Requirement> Reproduce verbatim the part of the records that opens with the line containing "Given: Navigate to configs via breadcrumb" and closes with the line containing "Looking at the screenshot, I should tap(230, 17).", both of those lines included.

>> Begin Task input

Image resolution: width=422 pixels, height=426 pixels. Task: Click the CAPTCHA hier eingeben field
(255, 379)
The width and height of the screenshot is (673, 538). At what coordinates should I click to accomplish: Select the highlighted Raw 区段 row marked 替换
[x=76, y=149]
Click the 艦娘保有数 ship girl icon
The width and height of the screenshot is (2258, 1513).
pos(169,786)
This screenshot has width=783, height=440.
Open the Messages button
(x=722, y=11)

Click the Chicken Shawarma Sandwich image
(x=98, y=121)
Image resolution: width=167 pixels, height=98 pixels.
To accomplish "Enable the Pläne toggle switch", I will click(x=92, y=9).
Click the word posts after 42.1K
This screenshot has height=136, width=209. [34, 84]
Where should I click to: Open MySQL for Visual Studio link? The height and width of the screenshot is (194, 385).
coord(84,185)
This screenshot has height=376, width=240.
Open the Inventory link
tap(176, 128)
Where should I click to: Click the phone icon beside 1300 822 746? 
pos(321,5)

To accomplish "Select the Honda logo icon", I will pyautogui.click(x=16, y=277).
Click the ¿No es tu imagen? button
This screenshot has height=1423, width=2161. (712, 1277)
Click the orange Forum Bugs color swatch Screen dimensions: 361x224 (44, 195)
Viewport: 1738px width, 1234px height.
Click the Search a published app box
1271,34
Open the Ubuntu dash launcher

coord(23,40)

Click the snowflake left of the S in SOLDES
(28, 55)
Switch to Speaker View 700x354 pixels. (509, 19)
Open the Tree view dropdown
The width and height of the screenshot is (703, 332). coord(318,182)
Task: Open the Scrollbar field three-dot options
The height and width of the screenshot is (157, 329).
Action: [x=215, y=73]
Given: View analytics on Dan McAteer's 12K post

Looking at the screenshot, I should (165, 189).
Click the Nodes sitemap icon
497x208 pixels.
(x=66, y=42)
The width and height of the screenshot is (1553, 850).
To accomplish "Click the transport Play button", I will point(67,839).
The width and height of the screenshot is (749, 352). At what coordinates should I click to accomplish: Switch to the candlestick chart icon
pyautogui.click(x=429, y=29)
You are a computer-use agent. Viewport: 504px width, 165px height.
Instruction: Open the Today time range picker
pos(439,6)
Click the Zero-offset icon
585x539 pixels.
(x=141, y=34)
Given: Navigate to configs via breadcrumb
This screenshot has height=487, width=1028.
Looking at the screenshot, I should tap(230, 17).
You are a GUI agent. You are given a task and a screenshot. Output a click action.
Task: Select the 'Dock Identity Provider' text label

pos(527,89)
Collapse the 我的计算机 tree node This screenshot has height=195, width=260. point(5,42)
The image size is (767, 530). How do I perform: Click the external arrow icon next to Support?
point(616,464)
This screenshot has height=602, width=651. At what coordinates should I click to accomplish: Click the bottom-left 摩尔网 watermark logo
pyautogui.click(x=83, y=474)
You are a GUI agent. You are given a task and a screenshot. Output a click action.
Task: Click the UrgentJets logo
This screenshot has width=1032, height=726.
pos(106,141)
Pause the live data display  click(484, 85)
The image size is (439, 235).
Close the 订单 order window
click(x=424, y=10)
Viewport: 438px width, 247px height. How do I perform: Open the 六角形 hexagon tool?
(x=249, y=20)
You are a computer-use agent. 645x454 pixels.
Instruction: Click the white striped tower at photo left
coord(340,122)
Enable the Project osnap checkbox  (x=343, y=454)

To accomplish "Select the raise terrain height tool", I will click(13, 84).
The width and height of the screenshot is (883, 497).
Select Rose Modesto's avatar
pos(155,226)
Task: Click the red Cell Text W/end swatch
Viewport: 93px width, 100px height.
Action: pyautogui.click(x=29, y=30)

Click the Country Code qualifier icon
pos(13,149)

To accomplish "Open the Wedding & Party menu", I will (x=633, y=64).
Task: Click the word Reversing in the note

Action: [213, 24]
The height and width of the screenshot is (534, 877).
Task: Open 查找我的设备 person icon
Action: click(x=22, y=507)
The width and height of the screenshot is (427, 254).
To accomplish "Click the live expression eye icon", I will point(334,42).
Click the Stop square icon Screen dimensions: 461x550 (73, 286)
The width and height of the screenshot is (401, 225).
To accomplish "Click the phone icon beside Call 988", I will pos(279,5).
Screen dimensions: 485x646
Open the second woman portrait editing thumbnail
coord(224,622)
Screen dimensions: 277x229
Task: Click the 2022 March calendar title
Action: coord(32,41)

>> End Task input

Response for this exercise>
Given: Navigate to configs via breadcrumb
This screenshot has height=487, width=1028.
Looking at the screenshot, I should tap(230, 17).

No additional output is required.